#### GIVEN DATA

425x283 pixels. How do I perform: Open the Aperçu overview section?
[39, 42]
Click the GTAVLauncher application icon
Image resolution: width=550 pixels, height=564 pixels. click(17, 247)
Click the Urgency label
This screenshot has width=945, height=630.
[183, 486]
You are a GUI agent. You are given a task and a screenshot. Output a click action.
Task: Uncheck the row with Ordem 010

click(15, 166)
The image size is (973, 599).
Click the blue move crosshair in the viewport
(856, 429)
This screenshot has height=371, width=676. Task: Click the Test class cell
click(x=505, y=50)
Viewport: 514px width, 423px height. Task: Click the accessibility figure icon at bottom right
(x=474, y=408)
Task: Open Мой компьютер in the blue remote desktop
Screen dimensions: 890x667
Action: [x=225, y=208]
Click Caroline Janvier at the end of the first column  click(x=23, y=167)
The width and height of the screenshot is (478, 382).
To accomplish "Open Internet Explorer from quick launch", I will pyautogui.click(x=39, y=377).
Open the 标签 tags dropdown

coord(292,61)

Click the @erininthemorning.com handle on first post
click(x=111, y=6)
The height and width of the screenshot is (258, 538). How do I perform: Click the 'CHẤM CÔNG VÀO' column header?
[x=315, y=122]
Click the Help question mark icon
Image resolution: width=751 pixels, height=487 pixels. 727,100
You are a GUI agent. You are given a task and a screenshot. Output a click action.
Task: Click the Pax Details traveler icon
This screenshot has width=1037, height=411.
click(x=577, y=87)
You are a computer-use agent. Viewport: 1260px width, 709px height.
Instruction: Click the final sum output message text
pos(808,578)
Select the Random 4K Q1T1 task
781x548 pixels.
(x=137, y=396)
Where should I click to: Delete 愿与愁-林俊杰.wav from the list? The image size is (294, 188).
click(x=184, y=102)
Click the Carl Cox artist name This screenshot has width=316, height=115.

########

EXERCISE GOAL: Using the exact wording, transcribe all the records above.

PROBLEM SOLUTION:
425x283 pixels. How do I perform: Open the Aperçu overview section?
[39, 42]
Click the GTAVLauncher application icon
Image resolution: width=550 pixels, height=564 pixels. click(17, 247)
Click the Urgency label
This screenshot has width=945, height=630.
[183, 486]
You are a GUI agent. You are given a task and a screenshot. Output a click action.
Task: Uncheck the row with Ordem 010

click(15, 166)
The image size is (973, 599).
Click the blue move crosshair in the viewport
(856, 429)
This screenshot has height=371, width=676. Task: Click the Test class cell
click(x=505, y=50)
Viewport: 514px width, 423px height. Task: Click the accessibility figure icon at bottom right
(x=474, y=408)
Task: Open Мой компьютер in the blue remote desktop
Screen dimensions: 890x667
Action: [x=225, y=208]
Click Caroline Janvier at the end of the first column  click(x=23, y=167)
The width and height of the screenshot is (478, 382).
To accomplish "Open Internet Explorer from quick launch", I will pyautogui.click(x=39, y=377).
Open the 标签 tags dropdown

coord(292,61)

Click the @erininthemorning.com handle on first post
click(x=111, y=6)
The height and width of the screenshot is (258, 538). How do I perform: Click the 'CHẤM CÔNG VÀO' column header?
[x=315, y=122]
Click the Help question mark icon
Image resolution: width=751 pixels, height=487 pixels. 727,100
You are a GUI agent. You are given a task and a screenshot. Output a click action.
Task: Click the Pax Details traveler icon
This screenshot has width=1037, height=411.
click(x=577, y=87)
You are a computer-use agent. Viewport: 1260px width, 709px height.
Instruction: Click the final sum output message text
pos(808,578)
Select the Random 4K Q1T1 task
781x548 pixels.
(x=137, y=396)
Where should I click to: Delete 愿与愁-林俊杰.wav from the list? The image size is (294, 188).
click(x=184, y=102)
Click the Carl Cox artist name This screenshot has width=316, height=115.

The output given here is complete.